Libro parlato
Da qualche settimana leggo ad
alta voce per un’associazione a favore di chi, ipovedente o con altre
difficoltà di lettura, non può farlo autonomamente.
Ho dovuto vincere un po’ di
timidezza per registrare le prime pagine e poi farle ascoltare per capire se
potevano andare bene.
Ho dovuto imparare a riconoscere la mia voce registrata,
che non è la voce che sento quando parlo né tanto meno quella che sento mentre
leggo per me soltanto.
Ho dovuto cercare un tono di voce più alto e meno veloce
di come solitamente parlo.
Sto ancora imparando.
Leggo e vivo la fatica del
pronunciare.
Noto i refusi che nella lettura silenziosa sfuggono grazie all’incredibile
correttore automatico che è la nostra vista (e il nostro cervello).
Mi rendo conto di quanto
siano importanti le virgole.
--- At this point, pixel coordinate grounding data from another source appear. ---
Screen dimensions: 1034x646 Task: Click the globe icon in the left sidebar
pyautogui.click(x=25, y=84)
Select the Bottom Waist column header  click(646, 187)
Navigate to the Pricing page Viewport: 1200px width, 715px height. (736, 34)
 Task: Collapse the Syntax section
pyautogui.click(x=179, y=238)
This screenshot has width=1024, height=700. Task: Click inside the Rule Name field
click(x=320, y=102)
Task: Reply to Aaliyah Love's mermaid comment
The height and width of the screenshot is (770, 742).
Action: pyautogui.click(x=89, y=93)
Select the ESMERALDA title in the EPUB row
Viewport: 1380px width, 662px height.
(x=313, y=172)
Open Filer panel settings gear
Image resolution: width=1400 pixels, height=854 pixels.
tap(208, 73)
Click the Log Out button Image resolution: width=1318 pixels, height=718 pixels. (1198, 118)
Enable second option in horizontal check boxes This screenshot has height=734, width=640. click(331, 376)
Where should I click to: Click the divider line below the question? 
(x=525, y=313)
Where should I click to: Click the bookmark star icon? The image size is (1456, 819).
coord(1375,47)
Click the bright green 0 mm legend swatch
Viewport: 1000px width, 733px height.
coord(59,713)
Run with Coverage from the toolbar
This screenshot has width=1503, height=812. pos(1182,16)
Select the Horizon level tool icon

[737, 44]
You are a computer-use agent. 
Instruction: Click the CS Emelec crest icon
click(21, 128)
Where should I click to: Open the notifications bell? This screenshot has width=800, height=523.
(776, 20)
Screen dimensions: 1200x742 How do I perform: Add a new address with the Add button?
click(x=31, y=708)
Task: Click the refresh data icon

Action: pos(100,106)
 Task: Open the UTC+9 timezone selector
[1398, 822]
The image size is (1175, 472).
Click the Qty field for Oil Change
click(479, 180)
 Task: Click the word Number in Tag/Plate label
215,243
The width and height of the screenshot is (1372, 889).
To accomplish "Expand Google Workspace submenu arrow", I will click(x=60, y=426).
E le pause.
Leggo ad alta voce e mi
sembra di riscoprire il silenzio. Lo spazio vuoto tra un paragrafo e l’altro,
tra un punto e il capoverso successivo. Silenzi da riempire di immagini senza
parole e che consentono di disegnare i contorni dei personaggi e gli ambienti in cui
si muovono.
Scopro una volta di più che amo
la parola scritta; che sentire la mia voce che la pronuncia mi gratifica; che pensare a qualcuno che scoprirà un libro tramite la mia voce mi rende
consapevole di una responsabilità bella e un po' timorosa.
Imparo il
rispetto della fatica anche tra le righe che sembrano più lievi e penso che
tutti dovremmo avere qualcuno che legge per noi: anche da adulti, anche con
occhi ancora buoni. Perché tra i doni più belli, tra le magie più incredibili
che possiamo vivere, la Parola, comunque essa ci arrivi, resta la più grande.